According to Fox News, (there’s irony in there somewhere), the MPAA disapproved of the image “for nudity — curve of under breast and dark nipple/areola circle visible through sheer gown.” The oh-so-effective fix? Make the gown a little less sheer, so it’s harder to make out quite so much of that offending nipple. If you’d like to see the edited image, you can check it out here.
Now, why am I posting on this? Two reasons. The first is that I think Eva Green is gorgeous and wanted to write about Sin City. The second, and far more substantial reason, is that I think the MPAA’s disapproval of the original image is ridiculous, especially given the fact that the ratings board approved both Jessica Alba’s far more suggestive image, as well as a poster of a super sexy Rosario Dawson holding a massive knife
What is it about the curve under a breast and the shadow of a nipple that is so offensive, when images of hot women holding weapons and stripping are ok? Don’t get me wrong – I don’t have a problem with the posters of Alba or Dawson. In fact, I think they’re both gorgeous little bits of visual marketing. What I have a problem with is the fact that the MPAA objected to the mere suggestion of female anatomy under a gauzy robe while approving other, even more highly sexualized images. Whose sensibilities, exactly, are they trying to protect?

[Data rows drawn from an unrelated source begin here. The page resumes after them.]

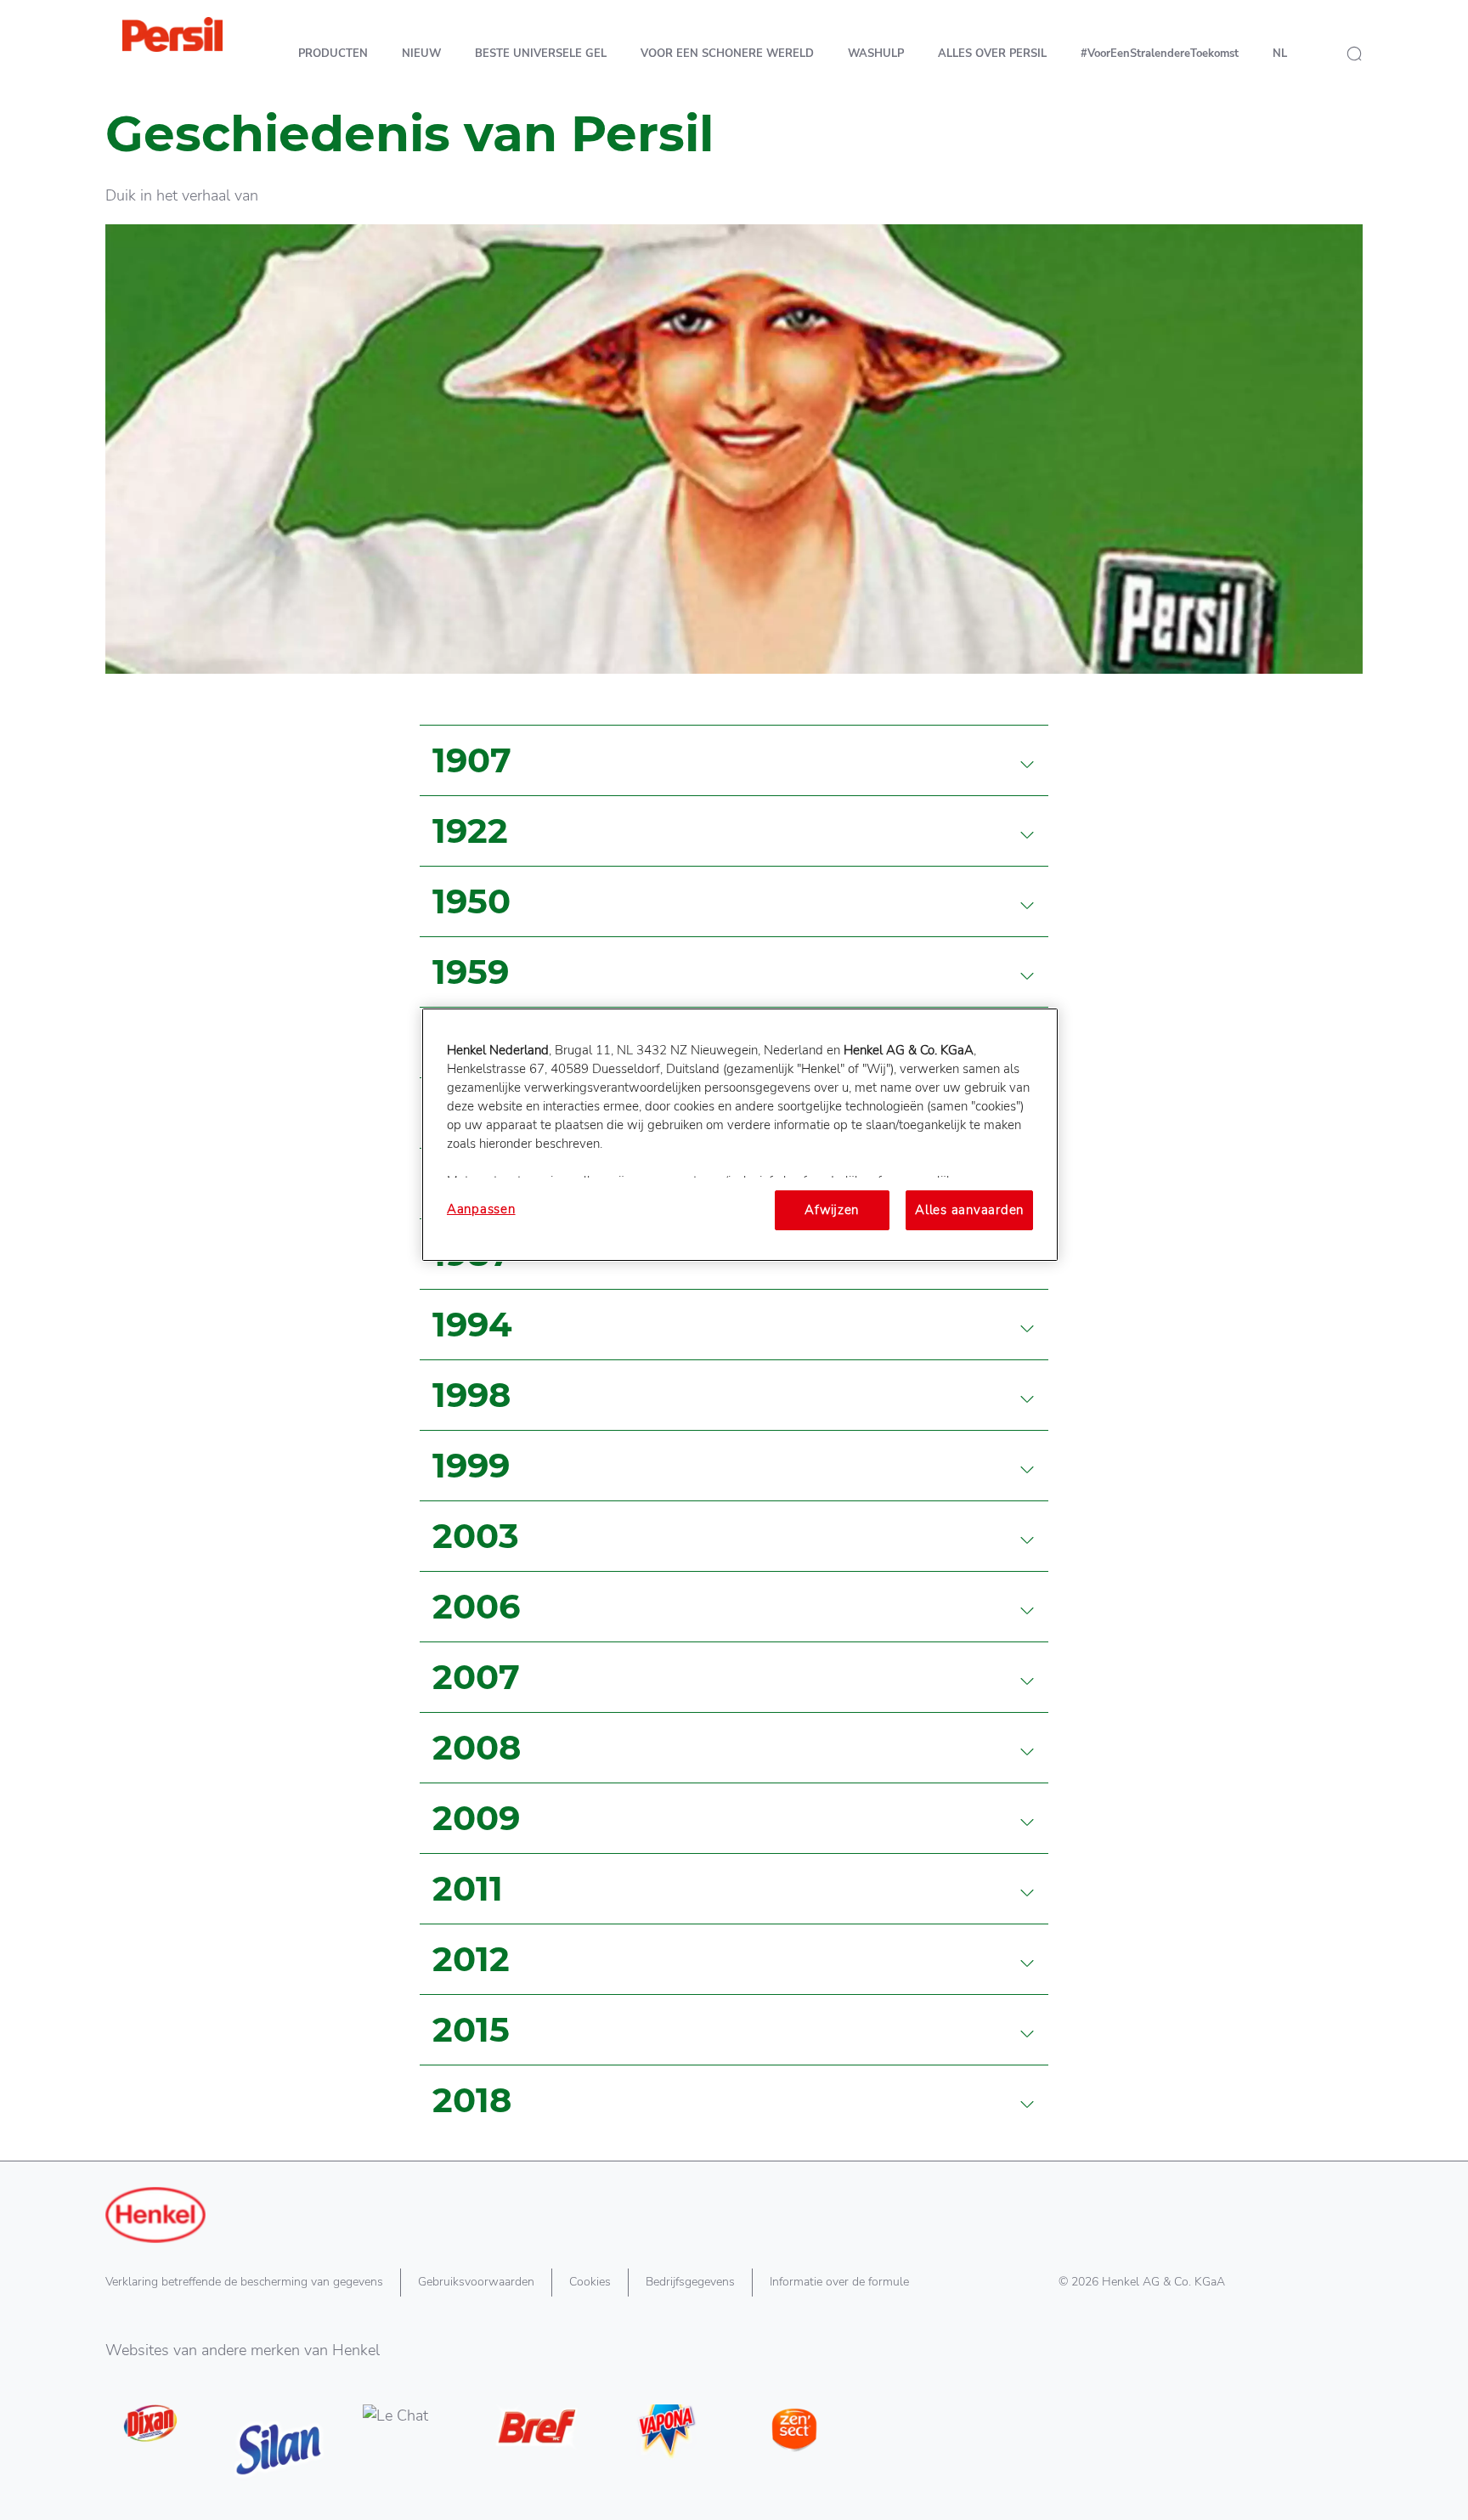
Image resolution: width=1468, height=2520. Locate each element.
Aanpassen (481, 1209)
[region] (740, 1134)
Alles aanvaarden (969, 1209)
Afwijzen (832, 1209)
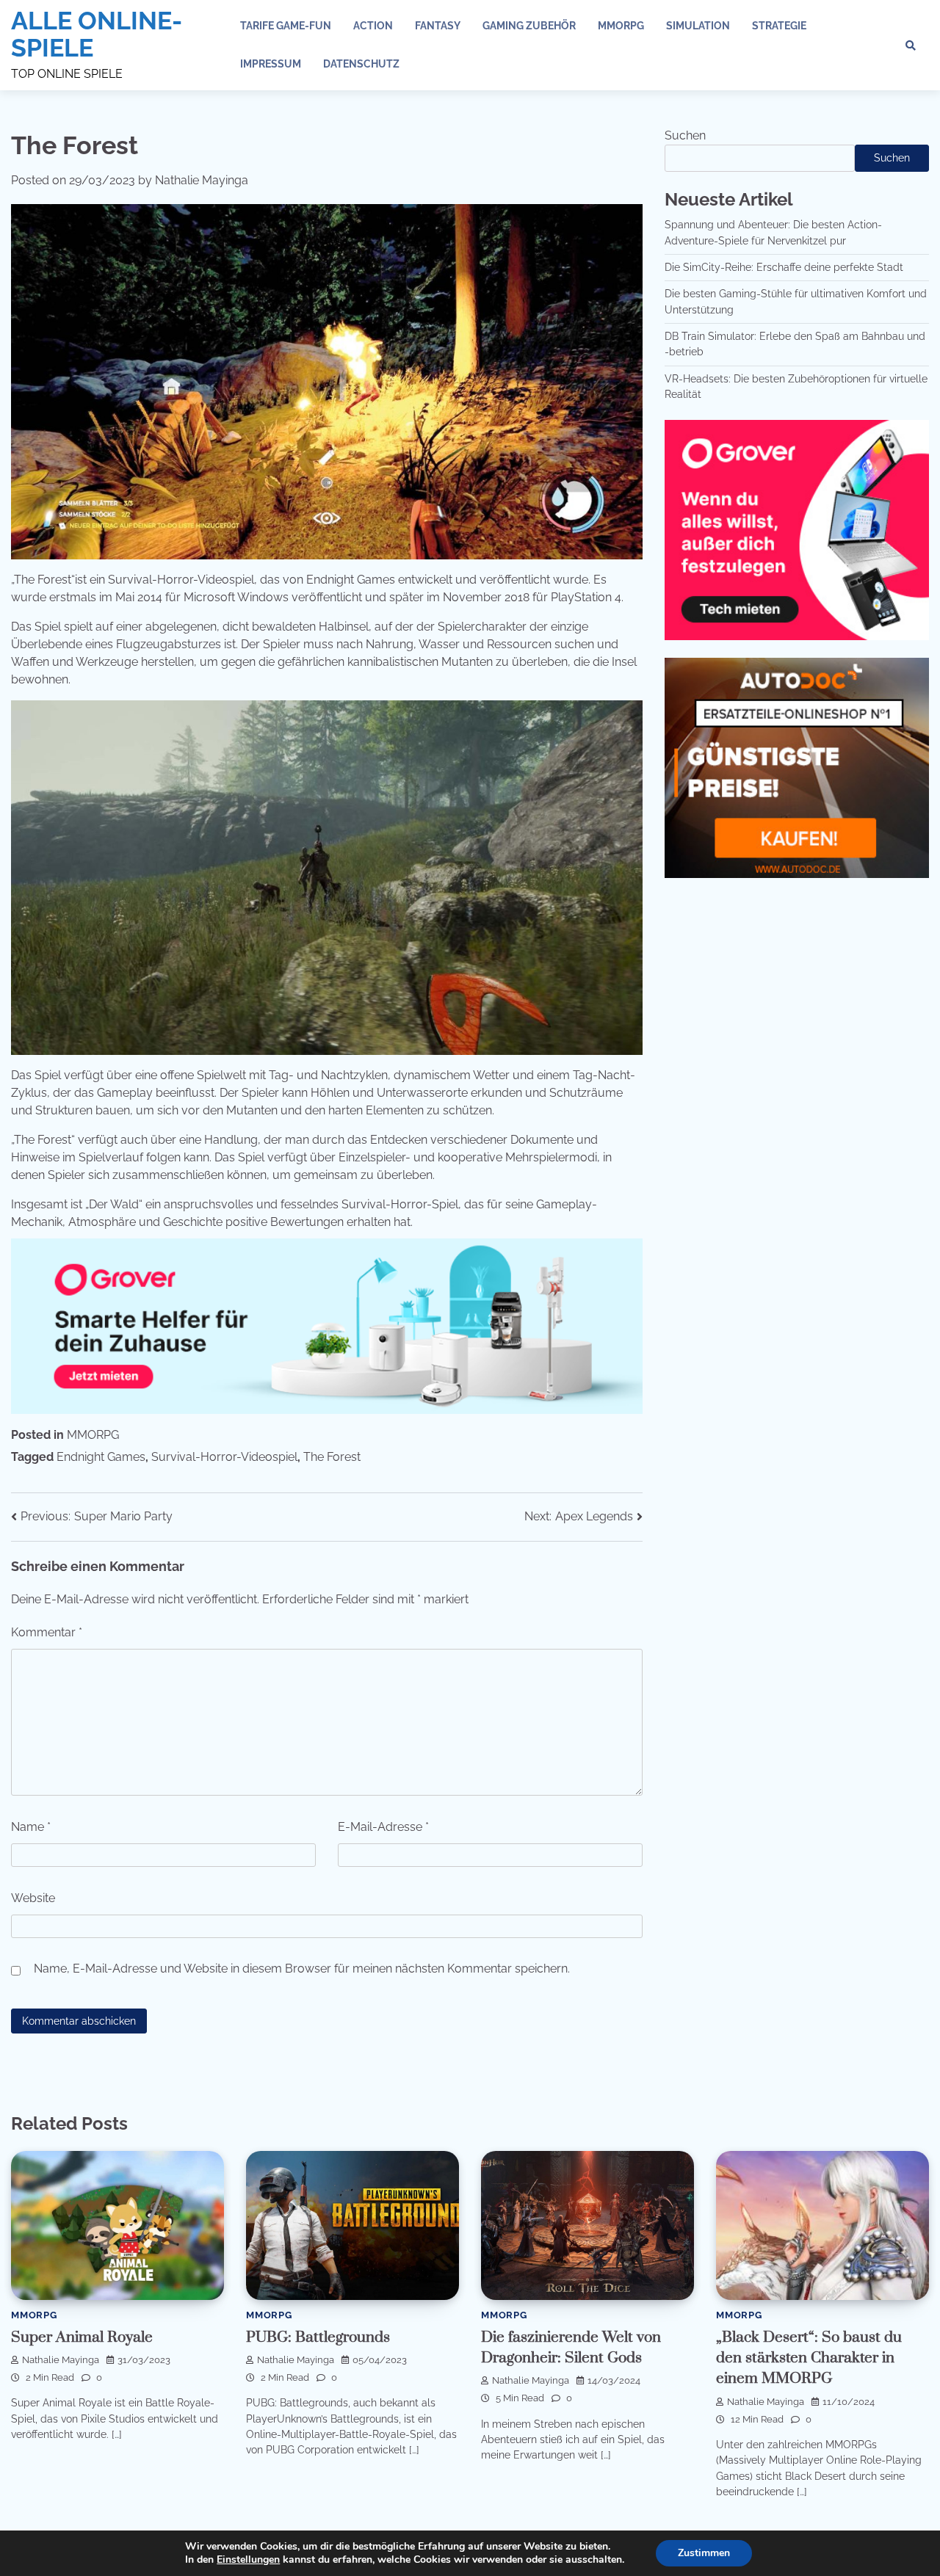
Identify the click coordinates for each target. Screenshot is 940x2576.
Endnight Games (101, 1457)
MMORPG (621, 26)
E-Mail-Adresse (383, 1827)
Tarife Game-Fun (285, 26)
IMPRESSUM (270, 64)
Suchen (685, 135)
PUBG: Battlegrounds (318, 2337)
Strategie (779, 26)
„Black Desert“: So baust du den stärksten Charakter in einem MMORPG (809, 2358)
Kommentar (46, 1632)
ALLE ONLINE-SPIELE (96, 34)
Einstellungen (248, 2559)
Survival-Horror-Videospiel (224, 1457)
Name (31, 1827)
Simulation (698, 26)
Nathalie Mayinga (201, 180)
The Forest (332, 1457)
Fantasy (437, 26)
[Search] (911, 46)
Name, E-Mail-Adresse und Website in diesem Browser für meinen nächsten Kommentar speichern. (302, 1968)
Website (33, 1898)
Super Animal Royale (82, 2337)
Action (373, 26)
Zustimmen (704, 2553)
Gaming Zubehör (529, 26)
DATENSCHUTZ (361, 64)
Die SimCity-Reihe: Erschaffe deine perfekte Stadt (784, 267)
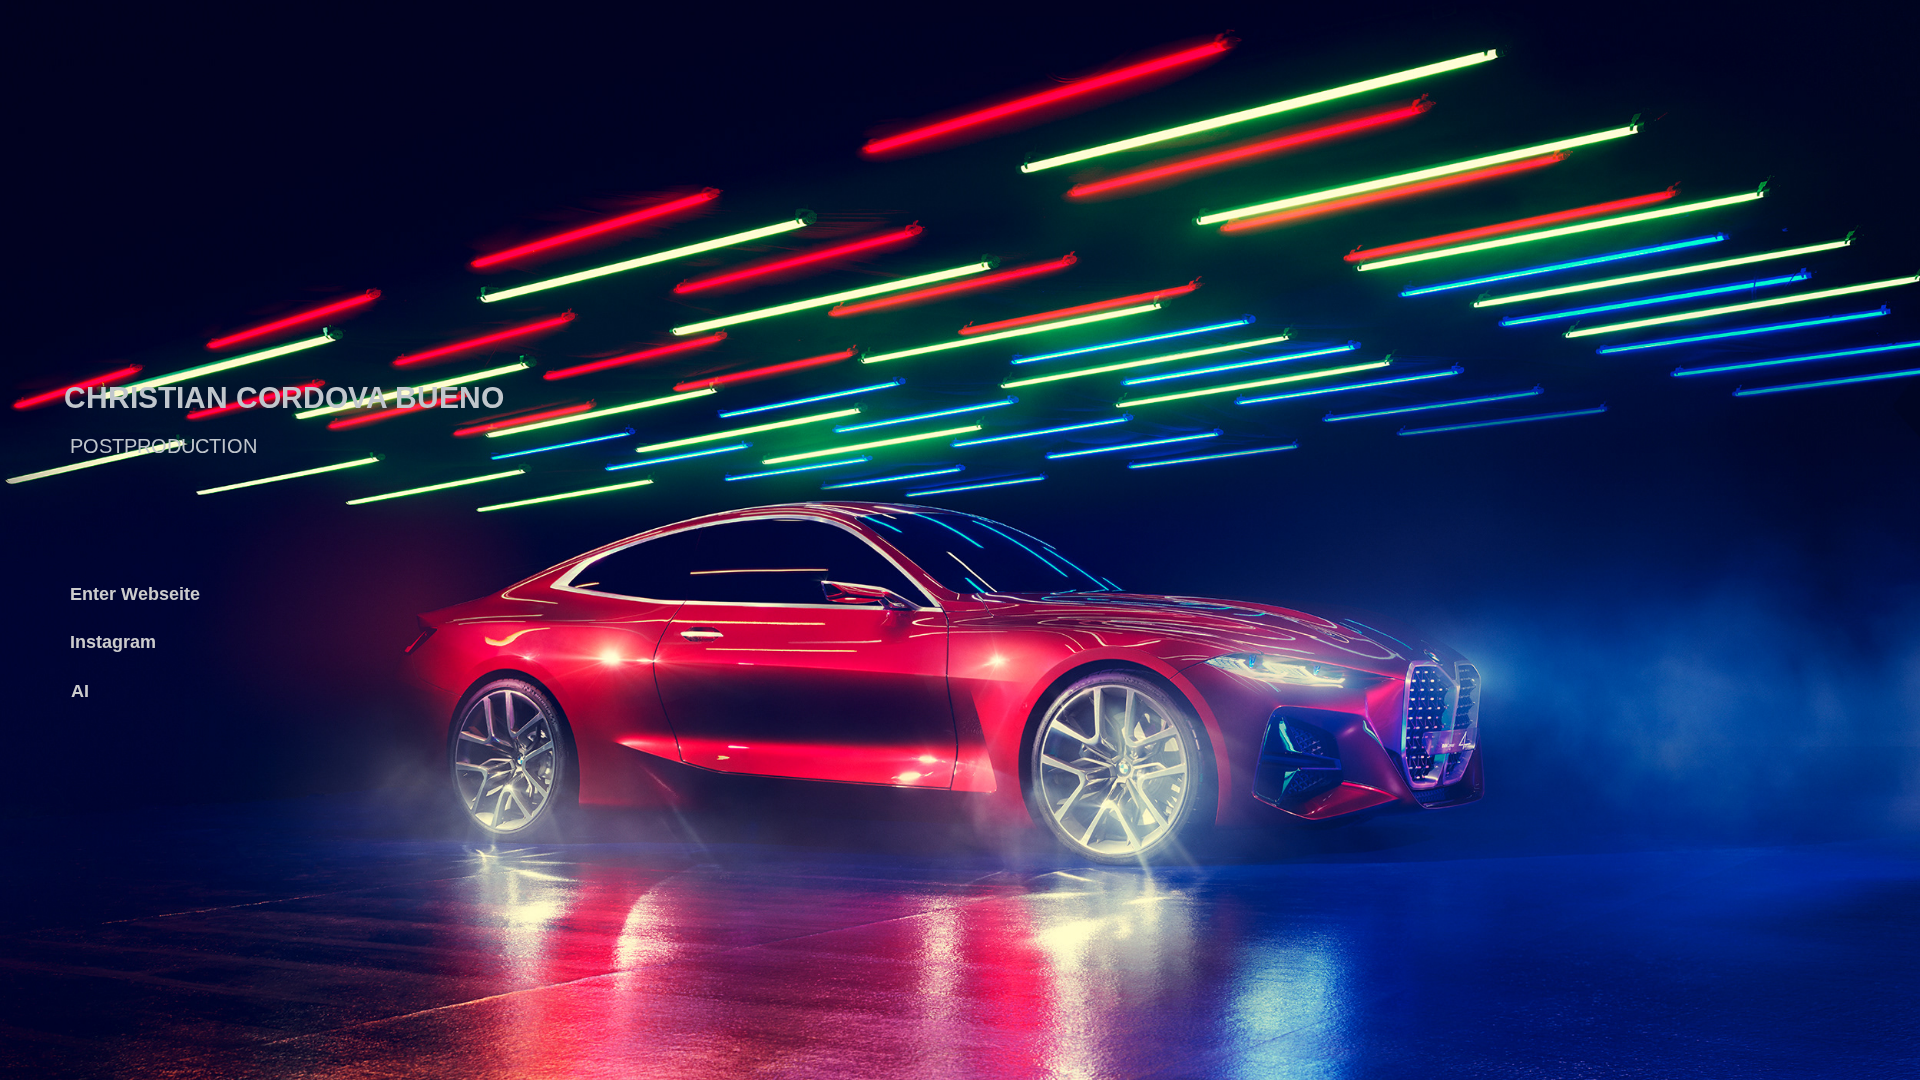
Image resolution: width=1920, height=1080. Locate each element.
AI (80, 691)
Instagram (113, 642)
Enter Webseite (135, 594)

Personally, I have no clue. As far as I’m concerned, that show of oddly placed morality is laughable at best and hypocritical at worst. There is nothing wrong with the curve of a breast, any more than there is anything wrong with a long stretch of leg or a lovely, well-toned ass. It’s all anatomy. It’s all sexualized female anatomy, juxtaposed with images of sexual agency, desperation, or violence. If you’re going to get up in a flap over a breast, get up in a flap over all of it. Otherwise I’d rather you left the gown sheer. At least that’s an honest, open appeal to sex, rather than the semi-nuetered wink they ended up with.